If that were not enough, it is now alleged that some trade unionists connive with the NMDC officials to charge lakhs of rupees from the locals to get them jobs in the company. Mangal’s son is a case in point. His son tells TEHELKA that he paid lakhs to get a job in the NMDC as a mechanical assistant. “I tried for a job for about four years without success. I had one last attempt to make. I was sure that I would not get the job unless I pay a bribe. Therefore, I had to shell out the money,” says Mangal’s son. (The bribe could range from 5 lakh to 8 lakh depending on the position applied for.) The locals covet a job with the NMDC and the reasons are not far to seek. For instance, a mechanical assistant employed with the NMDC takes home around 40,000 per month in addition to various benefits.

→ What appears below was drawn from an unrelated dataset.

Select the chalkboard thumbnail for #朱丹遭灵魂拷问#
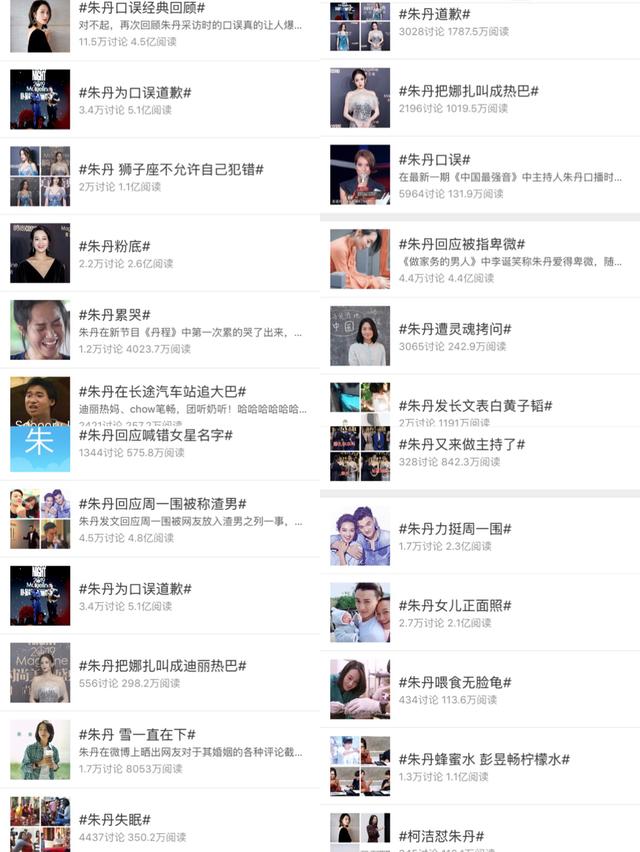Screen dimensions: 640x852 [360, 336]
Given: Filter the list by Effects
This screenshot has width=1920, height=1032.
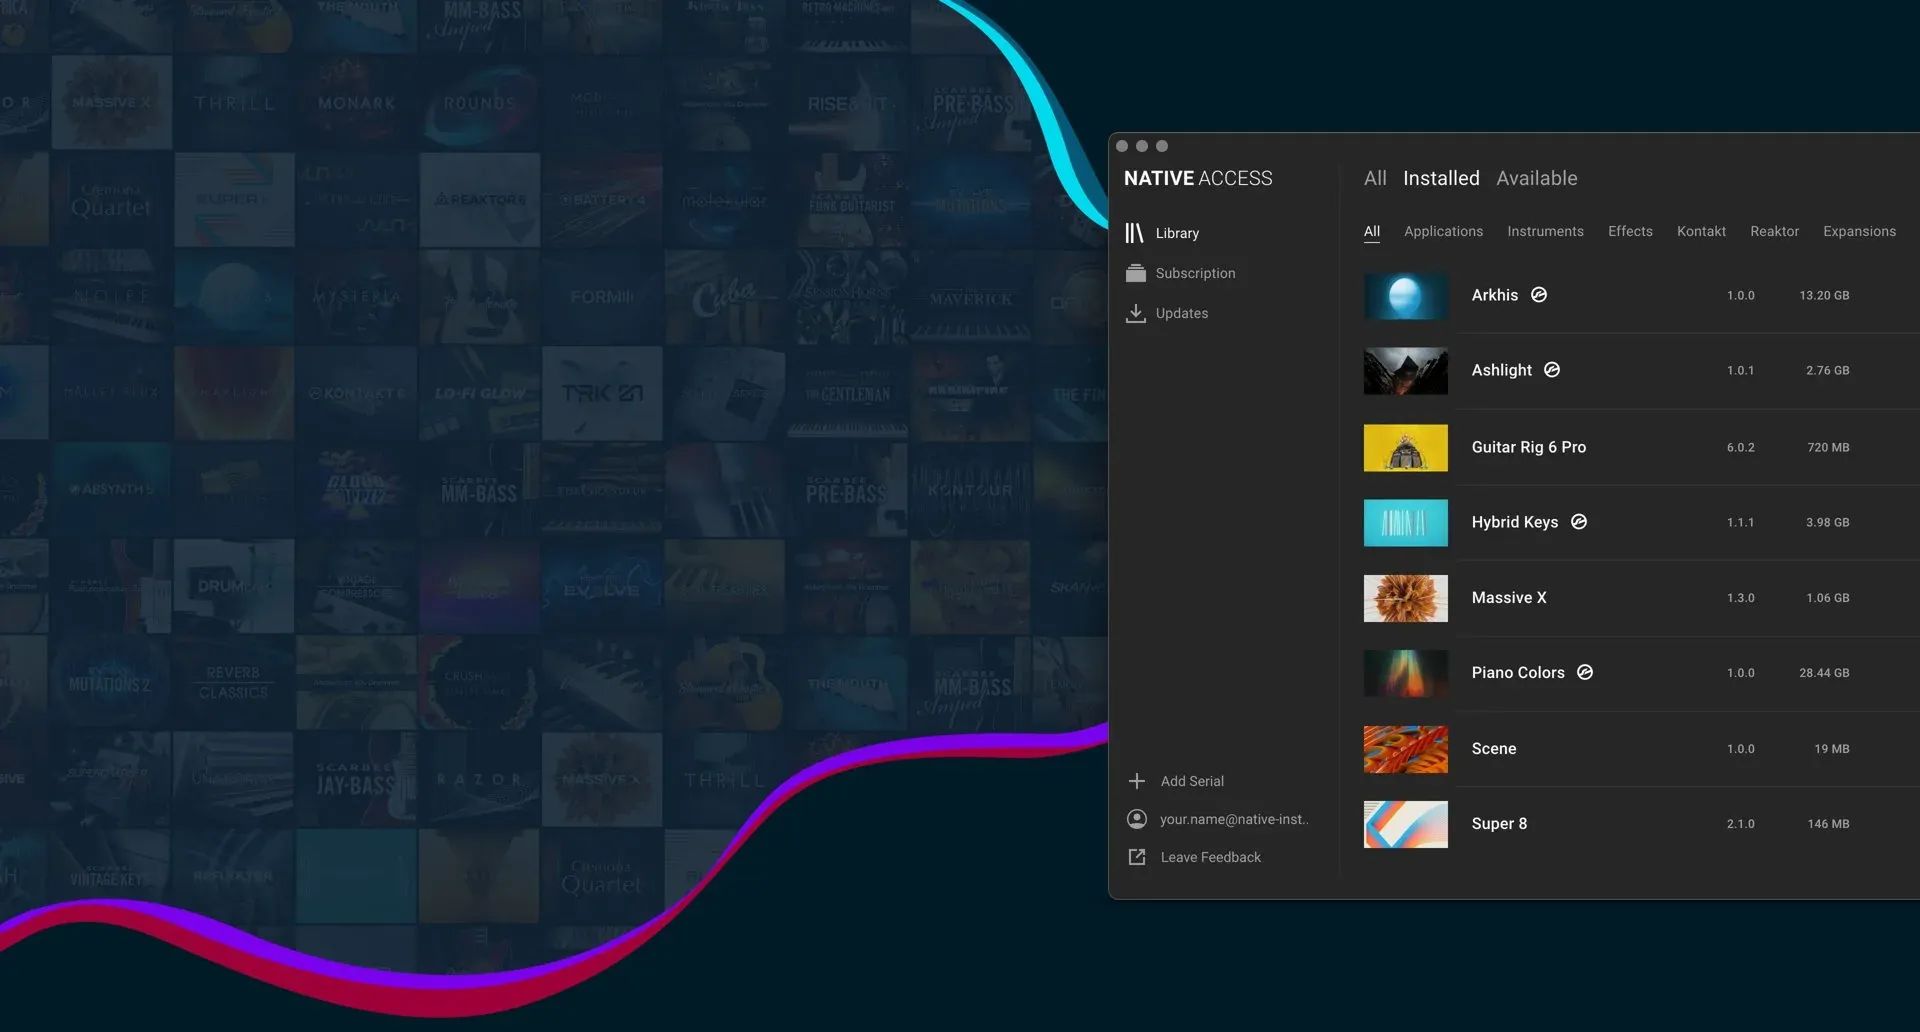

While no trade union leader is willing to speak on the cash-for-jobs scam, some local youth who missed out for want of money demand a thorough enquiry into it. “Why would the trade union leaders accept the scam? If we are lying, let the CBI investigate the recruitment process; then the truth will come out and many people will be put behind bars,” says a youth.
Bumpy ride ahead
For the NMDC, its lease of five of the six iron ore mines will expire by December 2015. It is trying hard to get the approval from all the villages concerned; however, two villages have declined. According to the Panchayats (Extension to Scheduled Areas) Act, 1996, or PESA, the consent of a gram sabha is required for any industrial activity, including mining.
Yet, two Bills recently passed by the Lok Sabha, namely the Mines and Minerals (Development and Regulation) Amendment Bill, 2015, and the Land Acquisition Bill, seek to give a free hand to the mining barons.
Under the new mining Bill, now a lease will be given for 50 years and the lease of existing mines will be extended to 50 years. Similarly, the Land Acquisition Bill removes the clause of consent of landowners for acquiring land for private and public-private infrastructure projects, mining included. The proposed Bills, when passed, could further alienate the tribals and be a source of conflict.